Emmanuel S. Antonarakis, Johns Hopkins, below [1].
Mentions 14 ongoing clinical trials, including this:
"Another approach that we have begun to test here at Johns Hopkins is the use of high-dose testosterone in patients with CRPC that has become resistant to abiraterone or enzalutamide (NCT02090114). Preclinical work has supported the idea that exposing CRPC cells to very high doses of testosterone can induce cell death by causing double-strand breaks in DNA as well as by preventing DNA relicensing during the cell cycle. The first of these studies, which was published by Schweizer and colleagues in Science Translational Medicine in 2015, found that monthly intramuscular injections of high-dose testosterone produced significant clinical responses in approximately half of the patients with CRPC. One of our emerging hypotheses is that high-dose testosterone therapy may also work by eliminating AR splice variants."
Sartor at Tulane participated in the bipolar testosterone trials, and appears willing to treat using this approach as well.
He treated someone on this forum with this, but it apparently didn't work in that case. But in that case it appeared that he didn't really use really high doses of testosterone. Just androgen instead of injections.
Yes, during my last visit with him (Sartor) when we were discussing what the next step would be when the day comes that Xtandi stops working for me he mentioned rechallenging with T - BAT as one option.
I too would like my testosterone back but looks like I’m in the intermediate group at this stage - Gleeson 7 but PSA 4.6 after the HIFU. So looking at next stage if treatment. But urologist is ruling out any TRT as it’s the and I androgen devil.

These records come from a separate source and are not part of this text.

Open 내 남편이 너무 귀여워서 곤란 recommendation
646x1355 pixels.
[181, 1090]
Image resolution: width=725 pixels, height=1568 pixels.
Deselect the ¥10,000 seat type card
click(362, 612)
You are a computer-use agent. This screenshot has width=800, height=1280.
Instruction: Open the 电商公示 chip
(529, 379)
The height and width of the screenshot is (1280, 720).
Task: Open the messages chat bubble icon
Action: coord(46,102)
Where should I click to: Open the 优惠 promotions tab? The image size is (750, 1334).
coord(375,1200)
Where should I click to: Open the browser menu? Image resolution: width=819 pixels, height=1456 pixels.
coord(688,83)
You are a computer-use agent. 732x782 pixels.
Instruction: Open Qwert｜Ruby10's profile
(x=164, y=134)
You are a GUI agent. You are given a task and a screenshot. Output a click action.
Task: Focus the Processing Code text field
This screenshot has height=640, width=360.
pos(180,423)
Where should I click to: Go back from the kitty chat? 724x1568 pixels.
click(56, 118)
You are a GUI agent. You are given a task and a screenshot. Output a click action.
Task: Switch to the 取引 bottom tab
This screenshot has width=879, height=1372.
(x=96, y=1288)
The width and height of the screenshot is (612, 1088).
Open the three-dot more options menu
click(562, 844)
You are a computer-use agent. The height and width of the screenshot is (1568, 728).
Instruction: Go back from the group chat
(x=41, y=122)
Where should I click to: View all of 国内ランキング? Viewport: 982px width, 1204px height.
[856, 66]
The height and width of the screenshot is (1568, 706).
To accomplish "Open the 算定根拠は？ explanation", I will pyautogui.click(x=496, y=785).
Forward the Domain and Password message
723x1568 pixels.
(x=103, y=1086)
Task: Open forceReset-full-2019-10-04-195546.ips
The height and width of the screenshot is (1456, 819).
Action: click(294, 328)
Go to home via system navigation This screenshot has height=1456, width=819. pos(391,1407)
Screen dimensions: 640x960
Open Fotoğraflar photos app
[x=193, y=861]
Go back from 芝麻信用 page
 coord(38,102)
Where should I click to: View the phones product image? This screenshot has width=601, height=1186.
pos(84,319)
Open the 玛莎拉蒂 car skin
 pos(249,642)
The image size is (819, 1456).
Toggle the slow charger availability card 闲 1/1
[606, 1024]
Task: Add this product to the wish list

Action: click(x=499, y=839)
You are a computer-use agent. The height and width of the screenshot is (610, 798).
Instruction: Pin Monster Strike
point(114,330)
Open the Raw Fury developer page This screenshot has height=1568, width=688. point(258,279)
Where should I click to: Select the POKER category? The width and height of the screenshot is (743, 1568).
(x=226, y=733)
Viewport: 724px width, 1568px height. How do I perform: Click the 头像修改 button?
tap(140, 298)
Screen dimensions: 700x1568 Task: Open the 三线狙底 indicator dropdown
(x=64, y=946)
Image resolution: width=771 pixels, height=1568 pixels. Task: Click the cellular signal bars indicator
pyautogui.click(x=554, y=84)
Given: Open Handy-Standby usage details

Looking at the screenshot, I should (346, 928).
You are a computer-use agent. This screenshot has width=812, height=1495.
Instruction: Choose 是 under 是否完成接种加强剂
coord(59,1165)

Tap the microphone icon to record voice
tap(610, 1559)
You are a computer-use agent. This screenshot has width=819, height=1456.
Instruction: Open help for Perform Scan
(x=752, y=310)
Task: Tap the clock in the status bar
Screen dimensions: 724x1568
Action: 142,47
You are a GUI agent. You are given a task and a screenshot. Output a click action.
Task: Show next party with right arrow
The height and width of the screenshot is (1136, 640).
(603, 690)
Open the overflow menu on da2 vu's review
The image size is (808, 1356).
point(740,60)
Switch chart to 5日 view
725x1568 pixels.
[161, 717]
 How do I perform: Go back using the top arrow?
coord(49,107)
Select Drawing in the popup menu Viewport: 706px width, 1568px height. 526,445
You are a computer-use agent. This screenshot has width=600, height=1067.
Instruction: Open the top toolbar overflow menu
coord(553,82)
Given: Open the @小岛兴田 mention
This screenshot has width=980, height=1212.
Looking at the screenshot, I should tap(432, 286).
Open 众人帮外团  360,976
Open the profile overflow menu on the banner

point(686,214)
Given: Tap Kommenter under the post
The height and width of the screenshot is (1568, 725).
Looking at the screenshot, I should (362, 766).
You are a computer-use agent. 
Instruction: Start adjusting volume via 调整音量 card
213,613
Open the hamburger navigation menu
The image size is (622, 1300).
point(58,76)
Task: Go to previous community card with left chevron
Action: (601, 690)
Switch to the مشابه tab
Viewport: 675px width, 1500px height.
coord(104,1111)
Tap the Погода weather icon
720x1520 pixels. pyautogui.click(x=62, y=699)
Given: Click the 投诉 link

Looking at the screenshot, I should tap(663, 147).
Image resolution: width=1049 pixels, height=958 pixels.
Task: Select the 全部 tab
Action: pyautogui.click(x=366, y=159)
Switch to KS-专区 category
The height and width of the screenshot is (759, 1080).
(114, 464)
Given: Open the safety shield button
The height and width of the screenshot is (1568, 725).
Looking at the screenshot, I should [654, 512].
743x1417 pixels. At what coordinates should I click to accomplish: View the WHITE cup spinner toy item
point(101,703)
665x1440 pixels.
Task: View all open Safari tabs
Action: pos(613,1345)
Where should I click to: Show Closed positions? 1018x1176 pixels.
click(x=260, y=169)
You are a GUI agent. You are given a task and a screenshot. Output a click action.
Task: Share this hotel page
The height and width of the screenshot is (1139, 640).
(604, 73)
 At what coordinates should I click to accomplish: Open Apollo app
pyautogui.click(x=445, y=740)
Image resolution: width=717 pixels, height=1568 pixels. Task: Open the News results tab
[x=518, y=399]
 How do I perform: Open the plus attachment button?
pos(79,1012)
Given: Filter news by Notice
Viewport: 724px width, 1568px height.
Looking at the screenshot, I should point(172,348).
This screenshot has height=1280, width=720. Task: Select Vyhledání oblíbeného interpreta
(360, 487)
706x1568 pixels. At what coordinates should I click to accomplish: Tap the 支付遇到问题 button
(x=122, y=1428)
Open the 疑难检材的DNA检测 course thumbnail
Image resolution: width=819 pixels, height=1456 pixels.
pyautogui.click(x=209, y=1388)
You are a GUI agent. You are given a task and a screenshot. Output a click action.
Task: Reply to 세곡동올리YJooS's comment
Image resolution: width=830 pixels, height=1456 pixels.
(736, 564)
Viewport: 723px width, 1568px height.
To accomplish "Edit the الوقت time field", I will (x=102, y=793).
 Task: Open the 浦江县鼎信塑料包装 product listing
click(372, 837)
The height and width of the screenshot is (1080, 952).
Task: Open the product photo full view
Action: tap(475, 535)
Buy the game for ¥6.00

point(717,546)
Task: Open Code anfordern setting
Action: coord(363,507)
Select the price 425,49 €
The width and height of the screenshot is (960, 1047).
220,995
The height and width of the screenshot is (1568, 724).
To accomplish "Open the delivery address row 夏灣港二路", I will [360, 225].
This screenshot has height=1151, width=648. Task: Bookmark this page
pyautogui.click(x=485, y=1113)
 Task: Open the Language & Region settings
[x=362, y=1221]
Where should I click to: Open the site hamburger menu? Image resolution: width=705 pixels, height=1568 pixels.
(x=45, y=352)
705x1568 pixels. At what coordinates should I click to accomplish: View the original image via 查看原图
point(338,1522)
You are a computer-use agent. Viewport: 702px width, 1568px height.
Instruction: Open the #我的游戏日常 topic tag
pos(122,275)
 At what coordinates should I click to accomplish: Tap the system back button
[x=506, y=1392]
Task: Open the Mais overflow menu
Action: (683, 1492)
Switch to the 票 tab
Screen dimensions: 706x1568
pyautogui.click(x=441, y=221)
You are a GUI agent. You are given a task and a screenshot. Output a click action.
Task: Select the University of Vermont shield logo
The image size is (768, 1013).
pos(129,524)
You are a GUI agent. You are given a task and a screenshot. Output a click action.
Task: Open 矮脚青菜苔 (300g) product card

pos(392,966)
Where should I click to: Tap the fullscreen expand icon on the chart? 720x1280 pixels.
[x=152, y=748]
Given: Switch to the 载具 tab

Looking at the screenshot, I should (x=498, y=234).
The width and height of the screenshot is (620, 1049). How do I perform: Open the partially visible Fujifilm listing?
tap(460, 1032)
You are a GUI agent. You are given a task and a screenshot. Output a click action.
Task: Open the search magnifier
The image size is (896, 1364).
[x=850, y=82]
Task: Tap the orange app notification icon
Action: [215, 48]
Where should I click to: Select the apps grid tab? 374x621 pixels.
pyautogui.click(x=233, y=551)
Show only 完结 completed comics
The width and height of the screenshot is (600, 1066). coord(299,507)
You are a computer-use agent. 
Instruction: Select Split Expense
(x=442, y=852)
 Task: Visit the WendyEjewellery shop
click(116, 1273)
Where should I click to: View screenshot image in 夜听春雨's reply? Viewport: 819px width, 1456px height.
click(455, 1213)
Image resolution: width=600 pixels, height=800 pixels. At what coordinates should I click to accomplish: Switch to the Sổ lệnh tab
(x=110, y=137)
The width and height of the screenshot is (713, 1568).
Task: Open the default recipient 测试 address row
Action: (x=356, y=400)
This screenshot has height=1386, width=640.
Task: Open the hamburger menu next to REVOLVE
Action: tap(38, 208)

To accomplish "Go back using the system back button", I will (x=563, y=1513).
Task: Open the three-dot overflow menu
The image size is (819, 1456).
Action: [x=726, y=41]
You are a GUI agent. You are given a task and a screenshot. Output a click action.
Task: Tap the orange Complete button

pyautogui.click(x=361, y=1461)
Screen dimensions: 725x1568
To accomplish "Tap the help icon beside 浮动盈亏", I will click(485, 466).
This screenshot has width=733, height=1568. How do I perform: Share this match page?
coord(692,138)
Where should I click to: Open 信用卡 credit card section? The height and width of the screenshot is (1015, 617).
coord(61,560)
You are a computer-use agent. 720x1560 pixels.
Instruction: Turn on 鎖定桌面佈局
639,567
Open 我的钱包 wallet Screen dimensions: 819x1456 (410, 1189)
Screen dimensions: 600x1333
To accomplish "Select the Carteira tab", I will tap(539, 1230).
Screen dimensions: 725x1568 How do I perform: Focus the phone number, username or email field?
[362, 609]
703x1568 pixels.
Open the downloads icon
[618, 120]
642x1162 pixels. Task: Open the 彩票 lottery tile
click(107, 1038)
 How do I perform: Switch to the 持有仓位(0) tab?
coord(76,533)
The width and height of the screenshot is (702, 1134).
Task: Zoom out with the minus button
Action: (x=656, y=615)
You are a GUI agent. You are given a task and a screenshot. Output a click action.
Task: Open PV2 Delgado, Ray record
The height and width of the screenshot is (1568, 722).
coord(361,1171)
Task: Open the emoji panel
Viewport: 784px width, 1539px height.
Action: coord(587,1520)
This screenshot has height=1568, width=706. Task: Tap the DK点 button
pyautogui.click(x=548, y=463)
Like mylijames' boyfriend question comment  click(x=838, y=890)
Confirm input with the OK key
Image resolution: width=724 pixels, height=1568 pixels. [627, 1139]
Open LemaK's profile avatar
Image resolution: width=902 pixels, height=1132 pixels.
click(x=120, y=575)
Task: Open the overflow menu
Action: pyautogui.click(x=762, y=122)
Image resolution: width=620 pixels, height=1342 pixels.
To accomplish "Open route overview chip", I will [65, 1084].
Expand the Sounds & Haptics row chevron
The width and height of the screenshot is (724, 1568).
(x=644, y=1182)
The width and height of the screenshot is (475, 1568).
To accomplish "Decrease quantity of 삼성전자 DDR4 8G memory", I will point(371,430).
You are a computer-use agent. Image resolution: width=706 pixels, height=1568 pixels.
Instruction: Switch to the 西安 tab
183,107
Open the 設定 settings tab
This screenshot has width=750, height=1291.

Clearly for some percentage of patients the high dose T can help. I can’t find out however what happpens to the rest. Do they simply stay castrate resistant or do their cancers progress much faster because of the extra T? Anyone know ?
There are many ways in which PCa deals with the problem of ultra-low androgen. A common one involves over-expression of the androgen receptor [AR]. This is reversed when T is restored. Another involves amplification of the AR. This is where the AR has repeats of transcription instructions. T restoration will not be effective in such cases. Less commonly, there are AR mutations, which I can't comment on.
T is normally quickly cleared from the body. However, that isn't true for T cypionate injected into muscle. T patches would provide better control for changing direction should T restoration lead to a shorter PSA doubling time.
Let's hope the body of evidence grows to give a better picture. One of my docs (very prominent one in oncology) has an extremely cautious (or conservative) opinion on this subject.
So Maybe this is why I'm doing a bone scan and going off all meds if clear? Onc said it was to give me some quality of life since I'm 7 years solid on androgen blockers and 10 years into my fight with this beast with no metastasis to date. Bone scan Thursday and when clear I drop all meds on Friday this week!
My husband’s oncologist offered this treatment option to us through a clinical trial/research study. Unfortunately he was experiencing pain from bone mets and she felt the high dose testosterone could exacerbate his pain. She did say that many men are happy to receive the testosterone and the benefits it provides.
As an alternative she suggested a different research study, and as part of that he’s currently undergoing 4 rounds of chemo followed by rucaparib (PARP inhibitor).
But maybe afterwards, BAT might be reconsidered? While a trial is preferable, a number of men have used BAT outside of that context. BAT is basically continuation of ADT with a periodic testosterone shock. It's easy to administer & easy to monitor. And T can be stopped at any time.